Asian currencies rose this week as US President Barack Obama’s re-election increased the likelihood that the US Federal Reserve will keep boosting the supply of US dollars that can be invested in emerging markets.
Global funds pumped a net US$256.5 million into Taiwanese and Philippine stocks this week, exchange data show, while buying US$71 million more Thai sovereign notes than they sold, Thai Bond Market Association figures show.
China’s yuan snapped a 13-week rally, its longest winning streak since March 2008, on speculation the nation will struggle to boost export growth as the “fiscal cliff” looms in the US and Europe’s debt crisis remains unresolved.
The New Taiwan dollar advanced 0.5 percent this week to NTS$29.150 against the greenback in Taipei, Bloomberg data showed.
Thailand’s baht, South Korea’s won and the Philippine peso gained 0.3 percent to 30.65, 1,087.85 and 41.052 respectively. The Bloomberg-JPMorgan Asia Dollar Index, which tracks the region’s 10 most active currencies excluding the yen, was unchanged.
The Philippine peso traded near a four-year high after the Southeast Asian nation raised the equivalent of US$750 million from a sale of 10-year global peso bonds.

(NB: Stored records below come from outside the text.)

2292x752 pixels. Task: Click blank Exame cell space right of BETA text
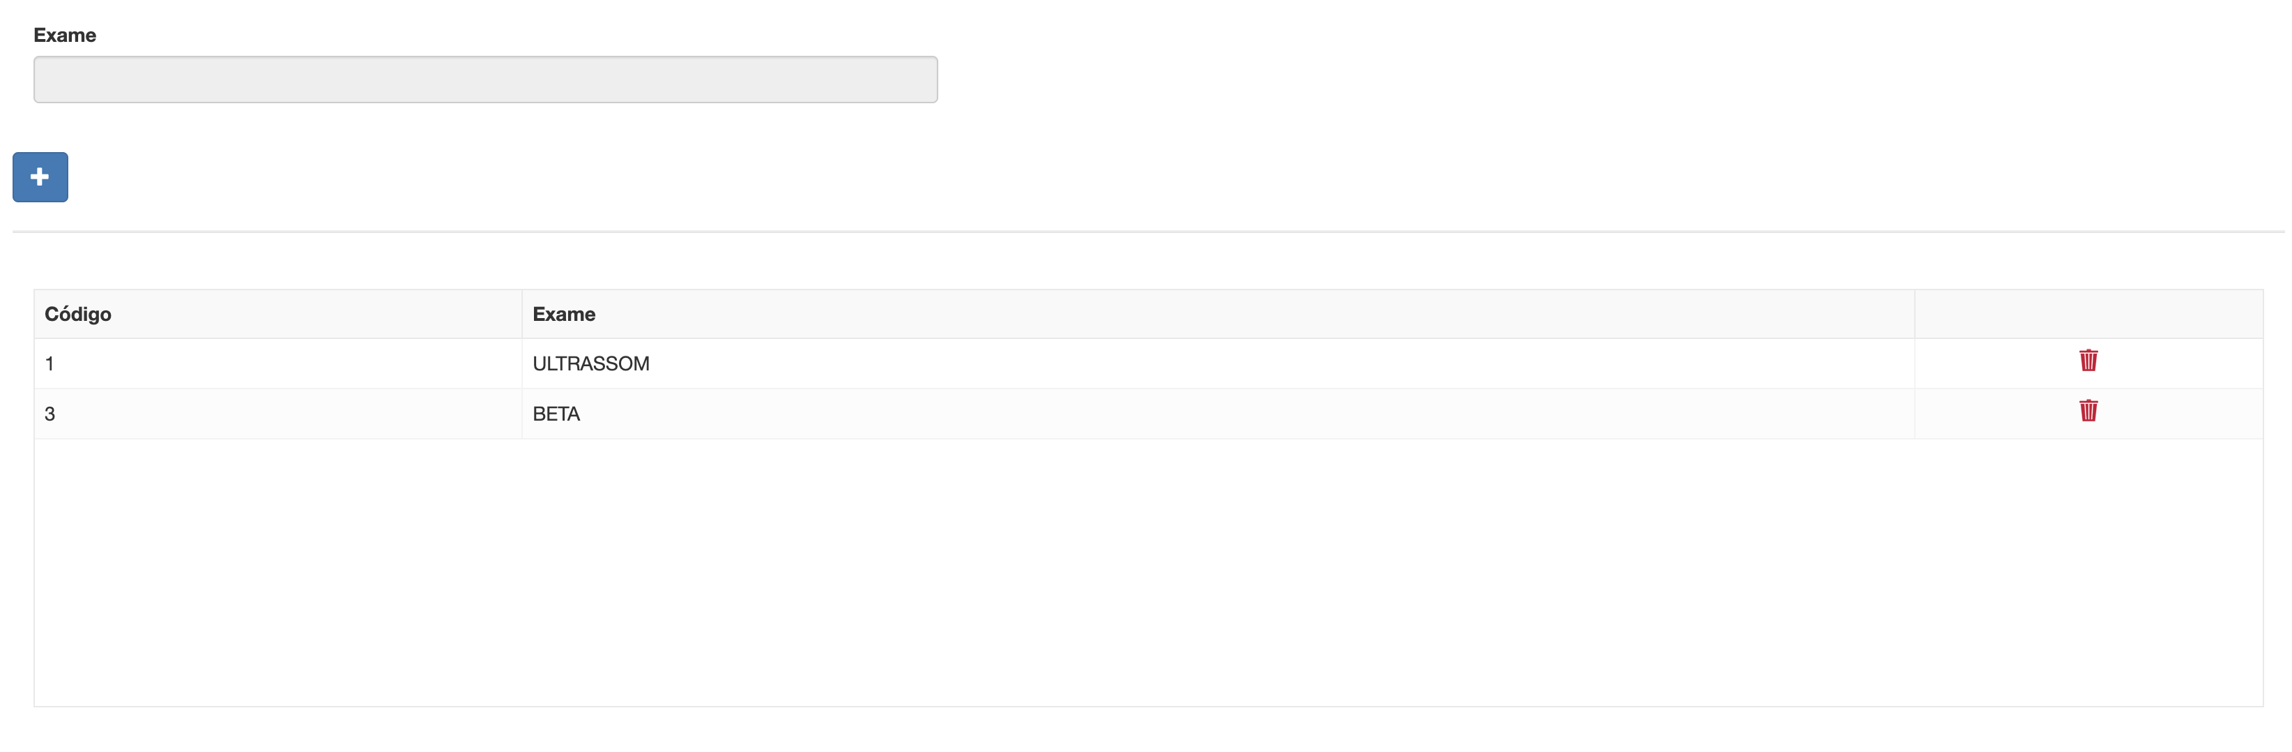pos(1246,414)
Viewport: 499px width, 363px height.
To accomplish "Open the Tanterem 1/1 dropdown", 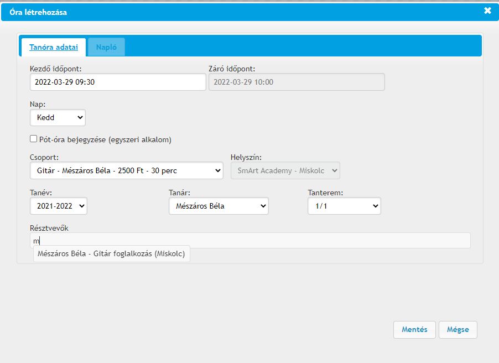I will [x=344, y=206].
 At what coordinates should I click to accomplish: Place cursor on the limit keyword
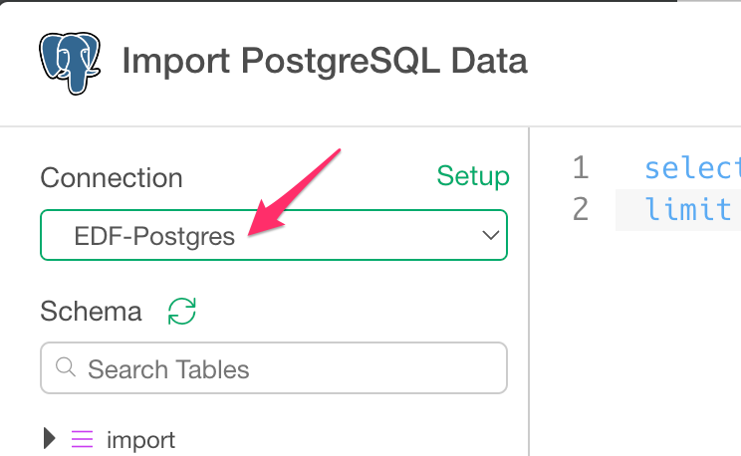coord(688,209)

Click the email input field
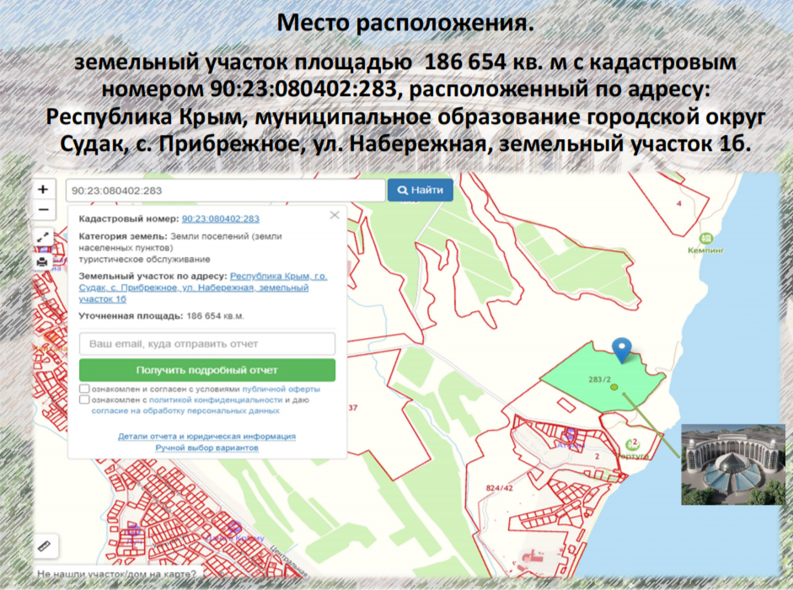(x=206, y=344)
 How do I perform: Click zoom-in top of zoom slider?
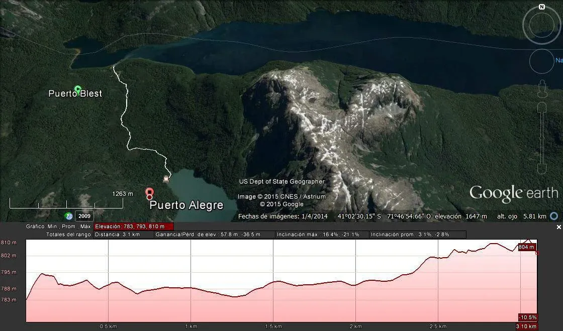[541, 107]
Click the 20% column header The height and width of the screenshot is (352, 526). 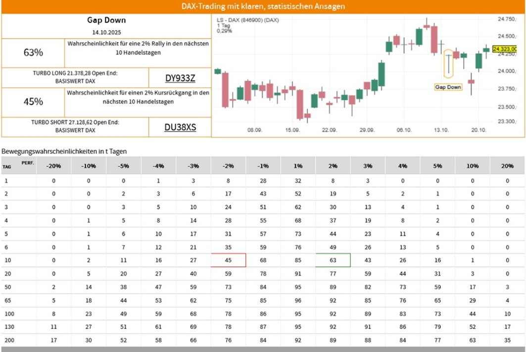tap(507, 166)
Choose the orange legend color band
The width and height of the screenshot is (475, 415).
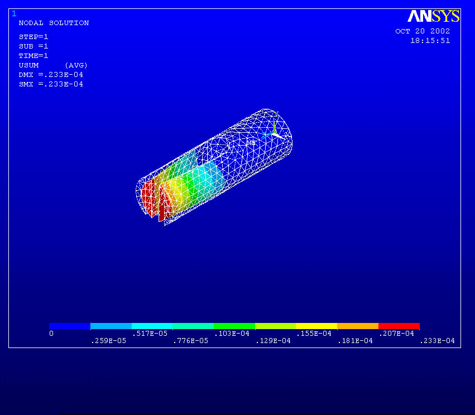(x=357, y=326)
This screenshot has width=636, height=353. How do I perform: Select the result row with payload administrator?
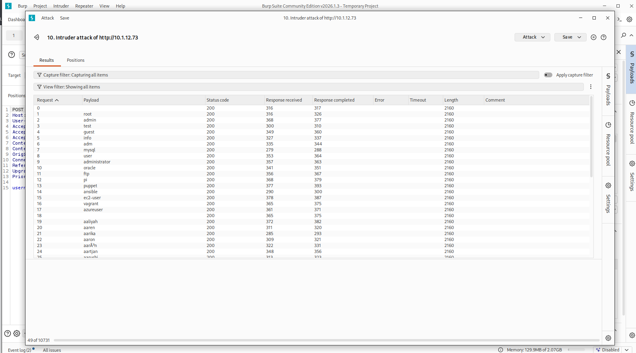tap(97, 162)
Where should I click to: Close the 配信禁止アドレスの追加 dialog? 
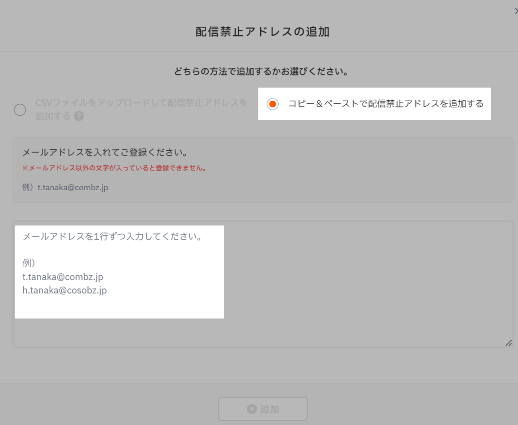tap(515, 11)
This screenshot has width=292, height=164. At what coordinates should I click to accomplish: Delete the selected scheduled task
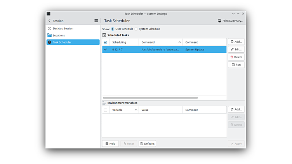coord(236,57)
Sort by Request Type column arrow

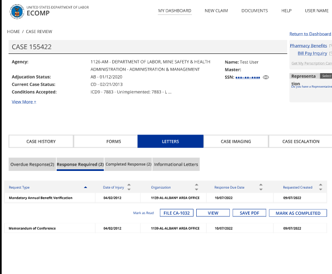86,187
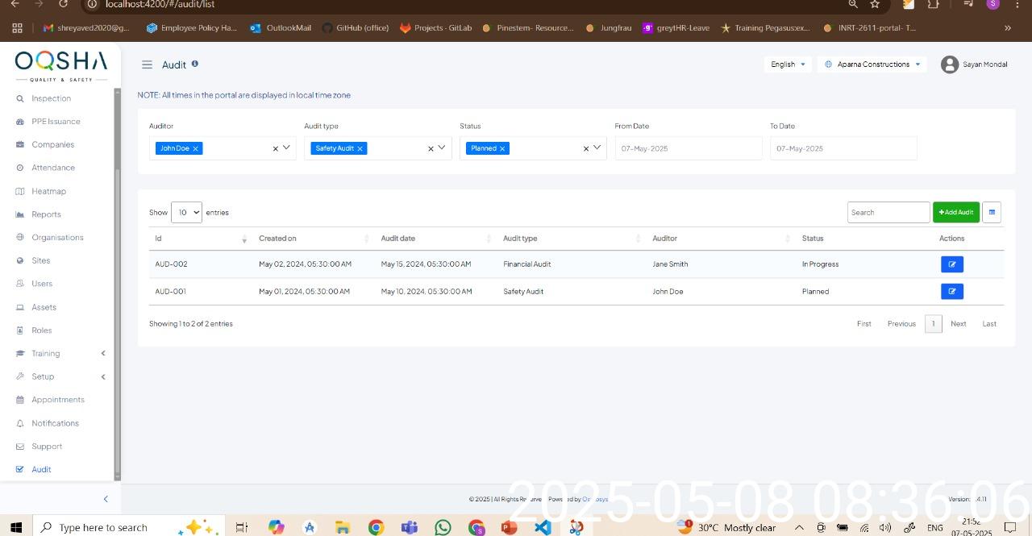Click the Add Audit button
This screenshot has width=1032, height=536.
click(955, 212)
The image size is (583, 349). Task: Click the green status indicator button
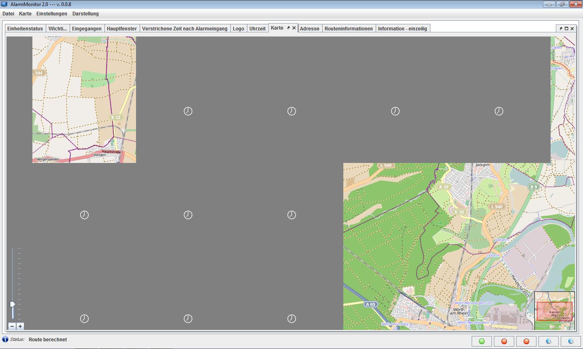tap(482, 341)
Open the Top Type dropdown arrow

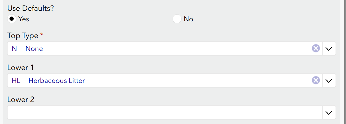[x=329, y=49]
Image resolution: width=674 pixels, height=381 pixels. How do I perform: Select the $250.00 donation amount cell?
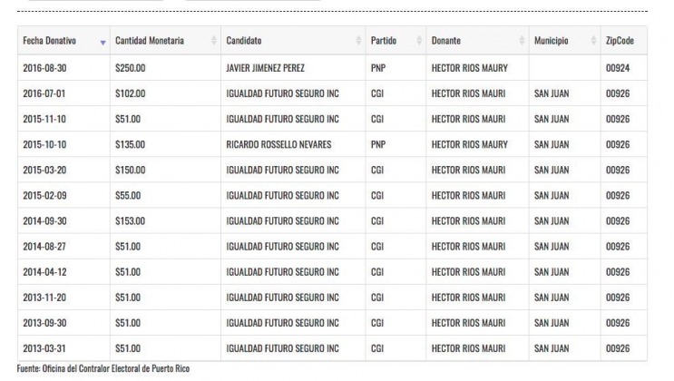click(165, 68)
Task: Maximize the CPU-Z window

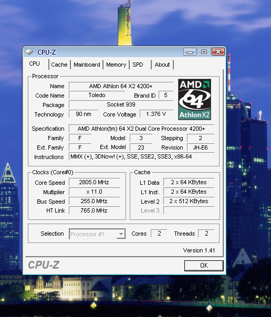Action: pyautogui.click(x=204, y=52)
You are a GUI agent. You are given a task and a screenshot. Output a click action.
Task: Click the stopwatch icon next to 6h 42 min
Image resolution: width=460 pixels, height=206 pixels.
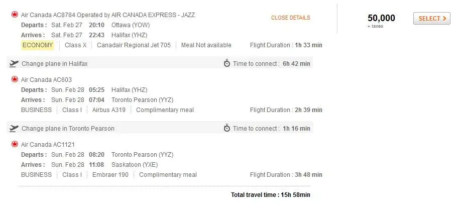pyautogui.click(x=227, y=63)
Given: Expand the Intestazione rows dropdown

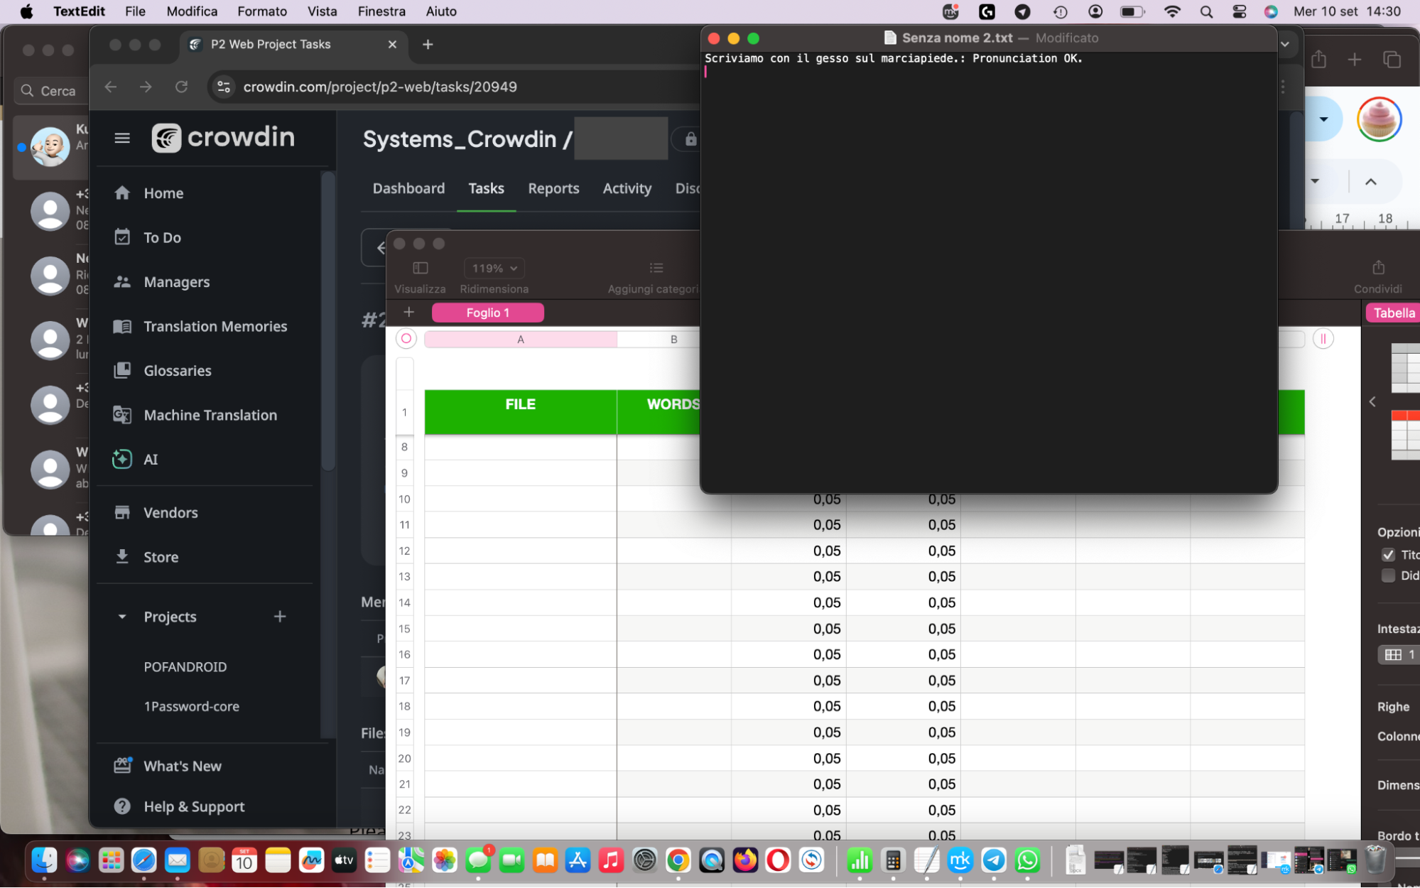Looking at the screenshot, I should [x=1398, y=654].
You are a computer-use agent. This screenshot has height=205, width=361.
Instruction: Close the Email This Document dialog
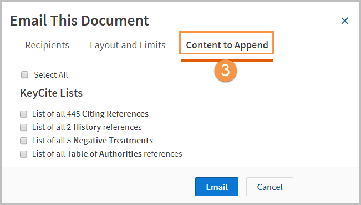345,21
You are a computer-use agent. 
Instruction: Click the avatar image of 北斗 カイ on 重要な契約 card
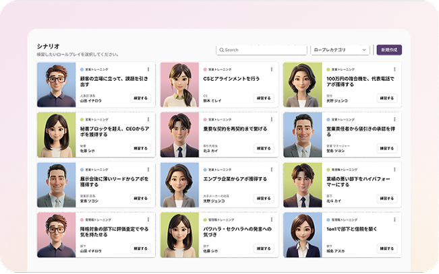click(x=179, y=135)
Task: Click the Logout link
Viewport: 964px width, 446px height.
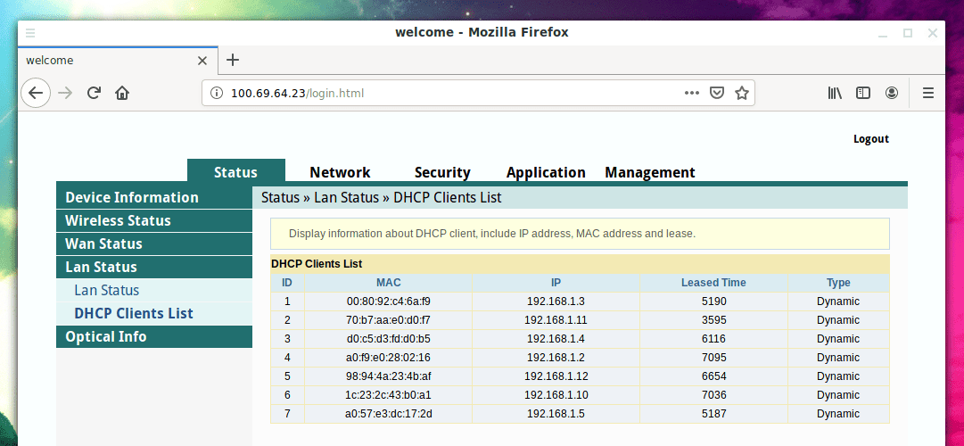Action: [x=870, y=139]
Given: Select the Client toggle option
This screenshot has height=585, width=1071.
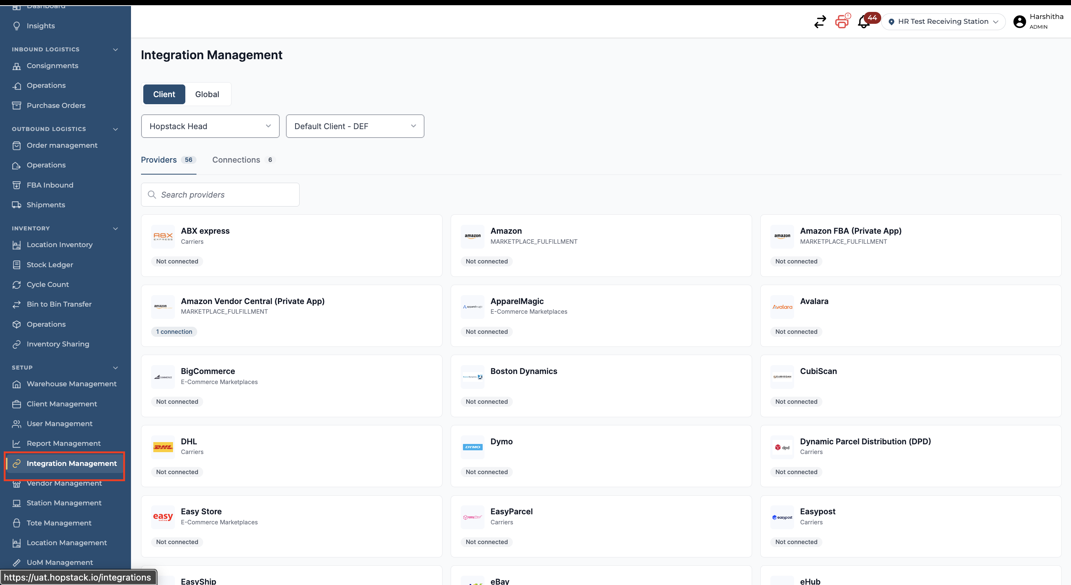Looking at the screenshot, I should point(164,94).
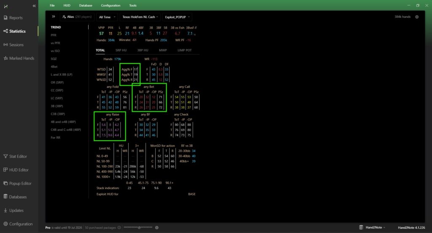The width and height of the screenshot is (432, 233).
Task: Launch the HUD Editor
Action: [x=19, y=170]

The yuan traded little changed at 6.2450 per US dollar on Friday and touched the upper limit of its band for a fifth day. Consumer prices rose 1.7 percent last month from a year earlier, the least since January 2010, official data showed. The median estimate in a Bloomberg survey was 1.9 percent.
India’s rupee dropped 1.7 percent this week to 54.7550 per US dollar.
Elsewhere, Malaysia’s ringgit declined 0.3 percent this week to 3.0640 after the central bank kept its overnight policy rate on hold at 3 percent on Thursday, while Indonesia’s rupiah fell 0.1 percent to 9,620 and Vietnam’s dong held at 20,848.
In the EU, the euro slid the most in four months versus the yen on concern over the US fiscal cliff.
Japan’s yen rose against all of its 16 most traded peers as investors sought a haven amid a worsening global economic outlook.
The euro tumbled 2.1 percent to ￥101.05 in New York trading in its biggest weekly loss since July 6. It touched ￥100.43 on Friday, the weakest level since Oct. 11. The shared currency dropped 0.9 percent to US$1.2714 and reached US$1.2690, the lowest since Sept. 7. The yen rallied 1.2 percent to 79.49 per US dollar in its first weekly gain since Oct. 12.
The US dollar gained against the majority of its most traded counterparts amid concern that Obama will struggle to convince US Congress to avert automatic budget cuts and tax increases scheduled to take place at the end of the year. The US currency strengthened as investors bought US Treasuries, a traditional refuge.
The Dollar Index, which Intercontinental Exchange Inc uses to track the greenback against the currencies of six major US trading partners, gained 0.5 percent to 81.026, rising for a third week. The US dollar was the strongest net-purchased currency this week, Bank of New York Mellon client data showed.